- Recorded data -

====

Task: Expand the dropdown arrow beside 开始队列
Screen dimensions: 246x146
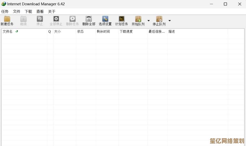Action: point(149,21)
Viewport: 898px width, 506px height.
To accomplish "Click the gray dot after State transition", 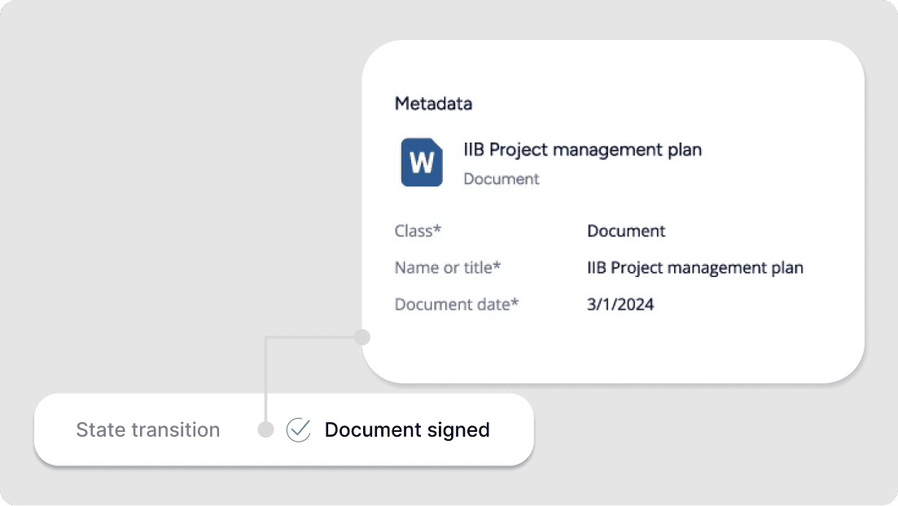I will pos(265,429).
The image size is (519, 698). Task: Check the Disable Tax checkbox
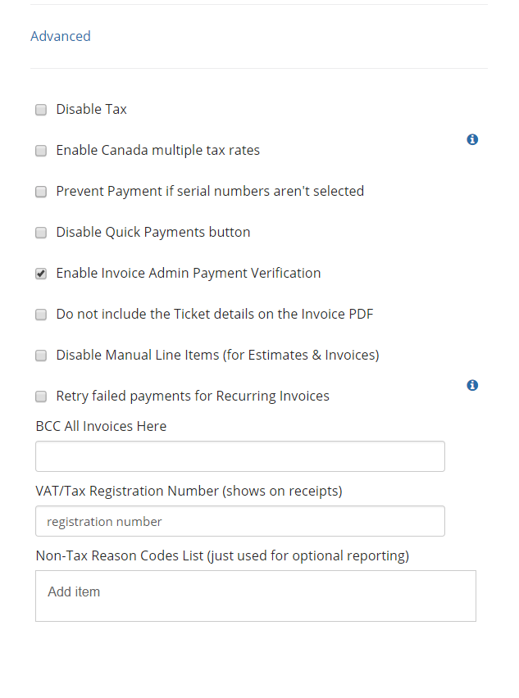[x=41, y=110]
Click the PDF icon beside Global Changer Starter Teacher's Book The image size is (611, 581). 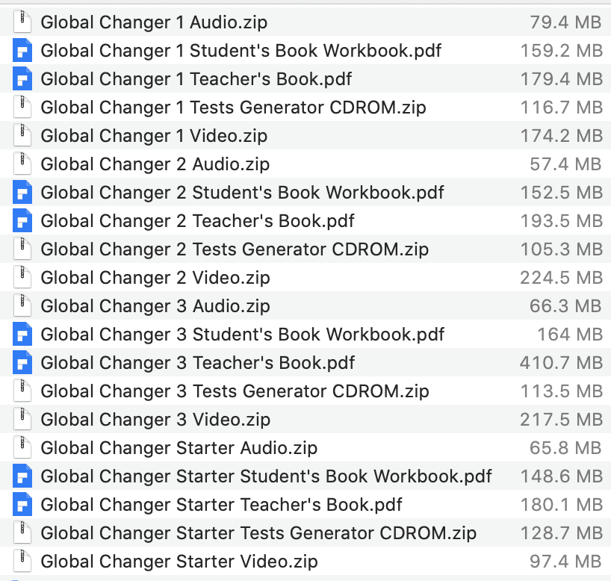pos(24,504)
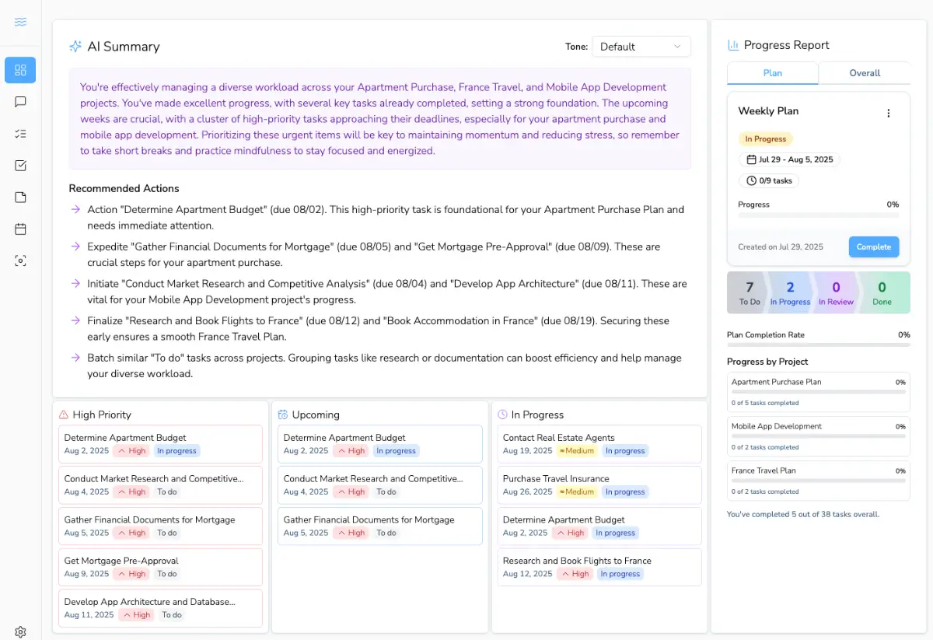Switch to the Overall tab

tap(864, 73)
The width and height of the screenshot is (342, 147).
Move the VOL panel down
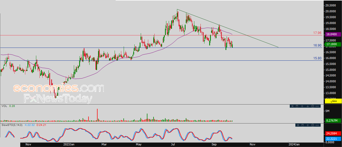pyautogui.click(x=308, y=106)
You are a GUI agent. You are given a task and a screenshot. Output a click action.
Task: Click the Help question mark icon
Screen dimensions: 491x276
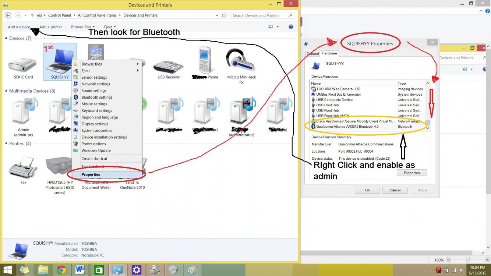[x=291, y=27]
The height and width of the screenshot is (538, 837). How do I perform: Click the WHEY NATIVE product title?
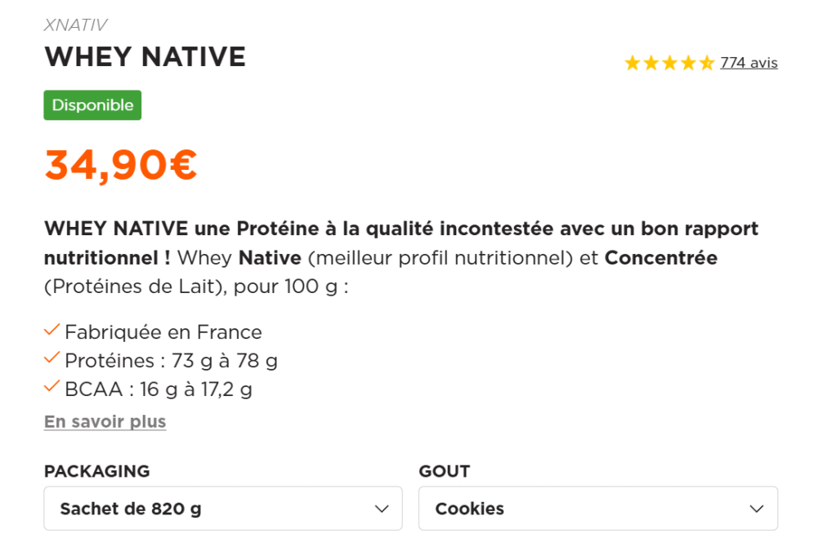(x=144, y=56)
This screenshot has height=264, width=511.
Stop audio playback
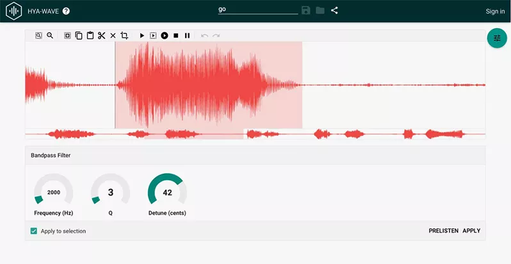[176, 36]
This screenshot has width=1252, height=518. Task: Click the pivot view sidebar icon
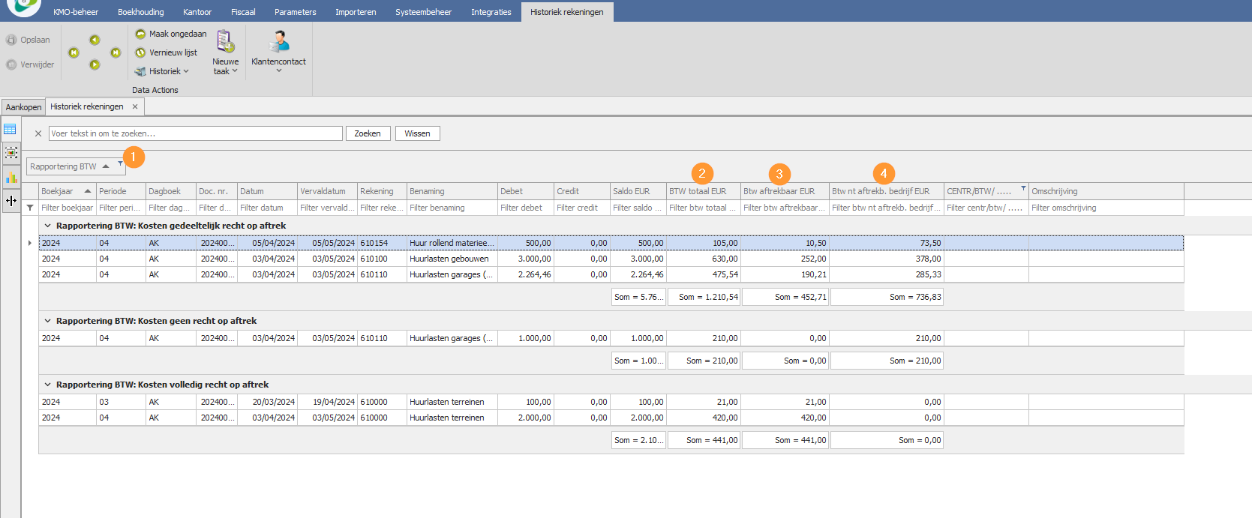pyautogui.click(x=11, y=153)
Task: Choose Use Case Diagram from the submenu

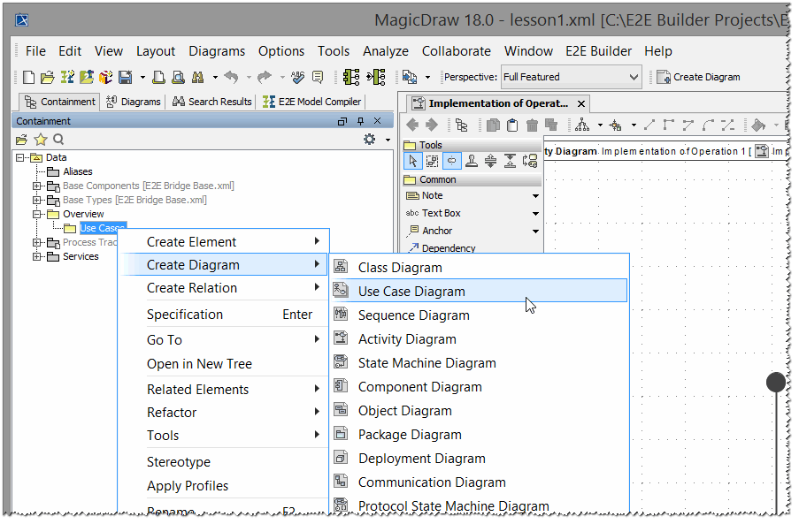Action: click(x=411, y=290)
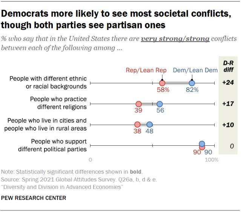Click the blue dot labeled 48
Viewport: 241px width, 212px height.
(x=149, y=125)
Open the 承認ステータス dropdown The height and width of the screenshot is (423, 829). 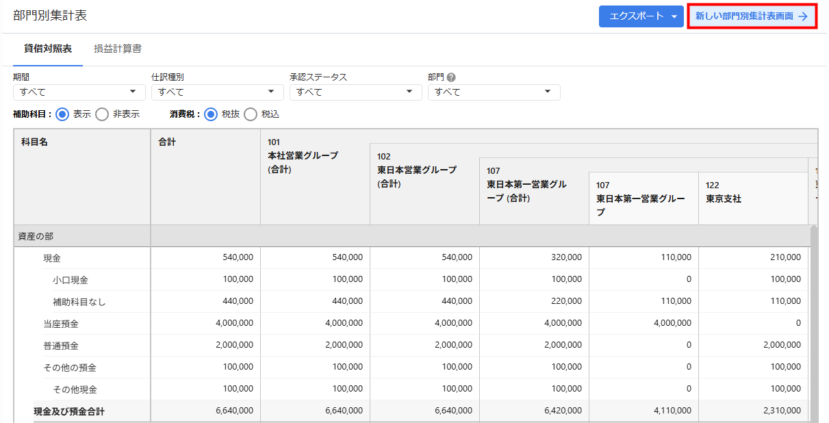pyautogui.click(x=355, y=92)
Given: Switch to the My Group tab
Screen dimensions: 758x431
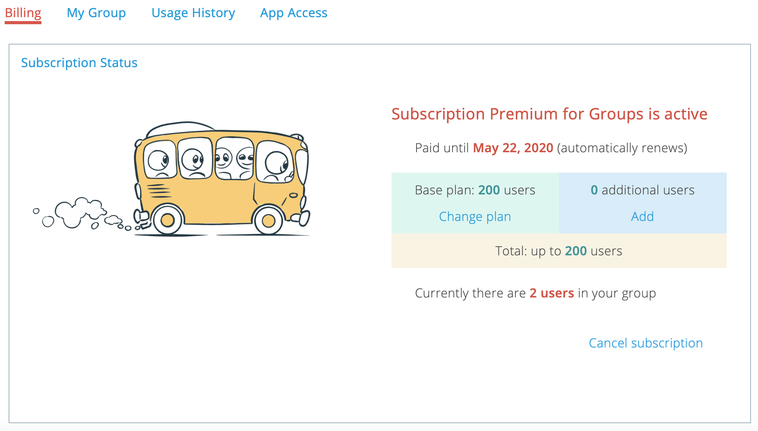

====

Each line from the one holding "Given: Switch to the My Group tab" down to the end of the records is to be reproduced unaltered, and the pictures are to be omitted.

- EXERCISE RESULT -
Given: Switch to the My Group tab
Screen dimensions: 758x431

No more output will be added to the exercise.